(Entries showing where items appear)
******************************

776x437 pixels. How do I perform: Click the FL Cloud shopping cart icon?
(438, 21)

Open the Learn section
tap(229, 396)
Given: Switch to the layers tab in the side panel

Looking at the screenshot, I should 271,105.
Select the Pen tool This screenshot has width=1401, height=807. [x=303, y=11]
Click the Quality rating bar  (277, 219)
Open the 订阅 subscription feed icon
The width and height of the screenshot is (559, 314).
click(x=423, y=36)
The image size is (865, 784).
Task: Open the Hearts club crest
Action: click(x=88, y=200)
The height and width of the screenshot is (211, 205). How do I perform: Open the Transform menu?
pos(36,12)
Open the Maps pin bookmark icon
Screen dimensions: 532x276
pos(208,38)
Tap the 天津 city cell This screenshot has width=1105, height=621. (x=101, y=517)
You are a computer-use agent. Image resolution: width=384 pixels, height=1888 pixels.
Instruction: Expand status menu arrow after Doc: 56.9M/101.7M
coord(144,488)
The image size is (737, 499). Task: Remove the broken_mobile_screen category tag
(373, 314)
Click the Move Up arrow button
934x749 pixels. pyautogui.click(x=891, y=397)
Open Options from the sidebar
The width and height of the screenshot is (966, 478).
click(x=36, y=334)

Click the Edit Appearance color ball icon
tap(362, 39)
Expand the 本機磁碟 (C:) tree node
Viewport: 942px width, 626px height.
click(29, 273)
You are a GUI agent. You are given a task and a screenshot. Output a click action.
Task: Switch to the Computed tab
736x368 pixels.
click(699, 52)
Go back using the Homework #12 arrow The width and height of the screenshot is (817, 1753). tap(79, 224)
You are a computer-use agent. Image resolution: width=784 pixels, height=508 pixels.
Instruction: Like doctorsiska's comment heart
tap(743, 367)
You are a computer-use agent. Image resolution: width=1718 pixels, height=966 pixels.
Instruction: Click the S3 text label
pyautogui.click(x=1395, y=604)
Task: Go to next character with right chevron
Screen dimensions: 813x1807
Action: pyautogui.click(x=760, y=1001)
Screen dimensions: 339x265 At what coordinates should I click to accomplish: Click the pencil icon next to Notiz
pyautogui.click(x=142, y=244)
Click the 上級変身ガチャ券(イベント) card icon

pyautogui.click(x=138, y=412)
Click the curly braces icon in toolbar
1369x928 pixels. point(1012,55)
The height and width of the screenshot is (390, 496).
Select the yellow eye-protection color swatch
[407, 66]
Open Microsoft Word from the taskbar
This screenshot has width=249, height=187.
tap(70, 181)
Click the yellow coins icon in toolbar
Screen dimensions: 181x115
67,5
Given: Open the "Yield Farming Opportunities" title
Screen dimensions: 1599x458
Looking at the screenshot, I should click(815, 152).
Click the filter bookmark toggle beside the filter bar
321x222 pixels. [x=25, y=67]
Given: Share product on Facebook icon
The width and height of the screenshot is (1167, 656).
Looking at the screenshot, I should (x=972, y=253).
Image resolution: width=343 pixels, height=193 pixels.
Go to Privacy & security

******************************

Task requirements: Convert every line above into a JSON list of strings, with one string per line and blank lines omitted.

Response to the task:
[
  "776x437 pixels. How do I perform: Click the FL Cloud shopping cart icon?",
  "(438, 21)",
  "Open the Learn section",
  "tap(229, 396)",
  "Given: Switch to the layers tab in the side panel",
  "Looking at the screenshot, I should 271,105.",
  "Select the Pen tool This screenshot has width=1401, height=807. [x=303, y=11]",
  "Click the Quality rating bar  (277, 219)",
  "Open the 订阅 subscription feed icon",
  "The width and height of the screenshot is (559, 314).",
  "click(x=423, y=36)",
  "The image size is (865, 784).",
  "Task: Open the Hearts club crest",
  "Action: click(x=88, y=200)",
  "The height and width of the screenshot is (211, 205). How do I perform: Open the Transform menu?",
  "pos(36,12)",
  "Open the Maps pin bookmark icon",
  "Screen dimensions: 532x276",
  "pos(208,38)",
  "Tap the 天津 city cell This screenshot has width=1105, height=621. (x=101, y=517)",
  "You are a computer-use agent. Image resolution: width=384 pixels, height=1888 pixels.",
  "Instruction: Expand status menu arrow after Doc: 56.9M/101.7M",
  "coord(144,488)",
  "The image size is (737, 499). Task: Remove the broken_mobile_screen category tag",
  "(373, 314)",
  "Click the Move Up arrow button",
  "934x749 pixels. pyautogui.click(x=891, y=397)",
  "Open Options from the sidebar",
  "The width and height of the screenshot is (966, 478).",
  "click(x=36, y=334)",
  "Click the Edit Appearance color ball icon",
  "tap(362, 39)",
  "Expand the 本機磁碟 (C:) tree node",
  "Viewport: 942px width, 626px height.",
  "click(29, 273)",
  "You are a GUI agent. You are given a task and a screenshot. Output a click action.",
  "Task: Switch to the Computed tab",
  "736x368 pixels.",
  "click(699, 52)",
  "Go back using the Homework #12 arrow The width and height of the screenshot is (817, 1753). tap(79, 224)",
  "You are a computer-use agent. Image resolution: width=784 pixels, height=508 pixels.",
  "Instruction: Like doctorsiska's comment heart",
  "tap(743, 367)",
  "You are a computer-use agent. Image resolution: width=1718 pixels, height=966 pixels.",
  "Instruction: Click the S3 text label",
  "pyautogui.click(x=1395, y=604)",
  "Task: Go to next character with right chevron",
  "Screen dimensions: 813x1807",
  "Action: pyautogui.click(x=760, y=1001)",
  "Screen dimensions: 339x265 At what coordinates should I click to accomplish: Click the pencil icon next to Notiz",
  "pyautogui.click(x=142, y=244)",
  "Click the 上級変身ガチャ券(イベント) card icon",
  "pyautogui.click(x=138, y=412)",
  "Click the curly braces icon in toolbar",
  "1369x928 pixels. point(1012,55)",
  "The height and width of the screenshot is (390, 496).",
  "Select the yellow eye-protection color swatch",
  "[407, 66]",
  "Open Microsoft Word from the taskbar",
  "This screenshot has width=249, height=187.",
  "tap(70, 181)",
  "Click the yellow coins icon in toolbar",
  "Screen dimensions: 181x115",
  "67,5",
  "Given: Open the \"Yield Farming Opportunities\" title",
  "Screen dimensions: 1599x458",
  "Looking at the screenshot, I should click(815, 152).",
  "Click the filter bookmark toggle beside the filter bar",
  "321x222 pixels. [x=25, y=67]",
  "Given: Share product on Facebook icon",
  "The width and height of the screenshot is (1167, 656).",
  "Looking at the screenshot, I should (x=972, y=253).",
  "Image resolution: width=343 pixels, height=193 pixels.",
  "Go to Privacy & security"
]